It's fitting that the cast and producers of A Tale of Two Cities (** out of four) include Les Miz alumni, and that leading man James Barbour starred in Jane Eyre. Tale, which opened Thursday at the Al Hirschfeld Theatre, has all the ingredients that made the previous literary adaptations irresistible to admirers, and insufferable for the rest of us.
There's the air of stuffy, often grim reverence, alternately suggesting a stern English teacher and a Monty Python parody of Masterpiece Theatre. There's the derivative score, offering vehicles for histrionic showboating in lieu of memorable original tunes.
Broadway newcomer Jill Santoriello, who wrote Tale's book, music and lyrics, is clearly passionate about the material. And it's impossible not to be moved by the story of gentle, generous Lucie Manette, whose father is wrongly imprisoned before the French Revolution, and Sydney Carton, the dissolute banister whose unrequited love for Lucie inspires the ultimate sacrifice.
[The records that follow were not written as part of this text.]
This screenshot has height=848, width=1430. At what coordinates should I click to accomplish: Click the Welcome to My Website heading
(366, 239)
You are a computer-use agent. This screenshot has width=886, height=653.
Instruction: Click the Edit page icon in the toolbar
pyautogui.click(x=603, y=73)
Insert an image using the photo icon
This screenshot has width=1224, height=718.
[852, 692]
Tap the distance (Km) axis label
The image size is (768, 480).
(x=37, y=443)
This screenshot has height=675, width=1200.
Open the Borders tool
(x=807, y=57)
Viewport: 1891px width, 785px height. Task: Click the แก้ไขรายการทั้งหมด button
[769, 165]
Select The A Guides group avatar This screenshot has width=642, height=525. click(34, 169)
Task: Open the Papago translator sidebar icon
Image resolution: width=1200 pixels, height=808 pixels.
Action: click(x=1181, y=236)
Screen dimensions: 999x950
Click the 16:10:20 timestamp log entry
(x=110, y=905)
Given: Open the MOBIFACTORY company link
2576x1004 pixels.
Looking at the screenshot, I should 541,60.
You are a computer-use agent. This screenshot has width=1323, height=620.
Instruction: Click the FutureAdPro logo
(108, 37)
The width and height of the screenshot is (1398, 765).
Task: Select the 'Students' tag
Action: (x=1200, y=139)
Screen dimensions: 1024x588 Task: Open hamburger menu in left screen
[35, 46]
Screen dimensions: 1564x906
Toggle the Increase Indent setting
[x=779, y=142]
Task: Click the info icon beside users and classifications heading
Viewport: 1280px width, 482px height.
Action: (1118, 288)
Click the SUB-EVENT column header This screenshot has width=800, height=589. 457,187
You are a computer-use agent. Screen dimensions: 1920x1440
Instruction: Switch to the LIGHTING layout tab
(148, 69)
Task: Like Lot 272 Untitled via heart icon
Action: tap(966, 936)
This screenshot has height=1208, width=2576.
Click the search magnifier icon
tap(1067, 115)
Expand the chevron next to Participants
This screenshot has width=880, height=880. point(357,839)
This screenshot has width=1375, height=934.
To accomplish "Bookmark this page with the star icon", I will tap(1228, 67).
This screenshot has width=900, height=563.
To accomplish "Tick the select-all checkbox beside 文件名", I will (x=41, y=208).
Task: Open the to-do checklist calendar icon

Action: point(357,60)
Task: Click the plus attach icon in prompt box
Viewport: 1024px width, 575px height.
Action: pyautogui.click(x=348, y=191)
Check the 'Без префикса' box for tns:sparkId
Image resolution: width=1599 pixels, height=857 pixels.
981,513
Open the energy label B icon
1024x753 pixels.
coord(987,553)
But if Santoriello hasn't quite given us Dickens for Dummies, her Tale oversimplifies the class and moral struggles of the book, and reduces its poignance to sentimentality. The Marquis St. Evremonde, brought to life by a preening Les Minski, is a cartoon character of a villain, reveling in the killing and disfigurement of peasant children. Little Lucie, the heroine's daughter, played by the adorable Catherine Missal, has perfect manners and even more perfect diction.
As Carton, the robust-voiced Barbour gets to be ironic at times, but his winking witticisms seem jarringly out of place with the show's heavy-handed tone. It's as if Santoriello were trying to acknowledge the postmodern sensibilities of today's campier musicals while championing the kind of bombast that they mock.
Brandi Burkhardt's Lucie sings prettily, if a little shrilly in the upper register, but acts as if she just graduated the Sarah Brightman Ingénue School, clasping her hands together and over-enunciating like a beauty-pageant contestant. As the scheming Madame Defarge, Natalie Toro is even more of a caricature, singing about revolution and vengeance in a piercing shriek that suggests she's half-expecting Robespierre, or perhaps Simon Cowell, to be in the audience.
Stage veteran Gregg Edelman delivers a more nuanced and compelling performance as Lucie's dad, but his haunted Dr. Manette cannot alone inject the grace and buoyancy this Tale lacks. Let's hope the new season brings far, far better options for musical fans.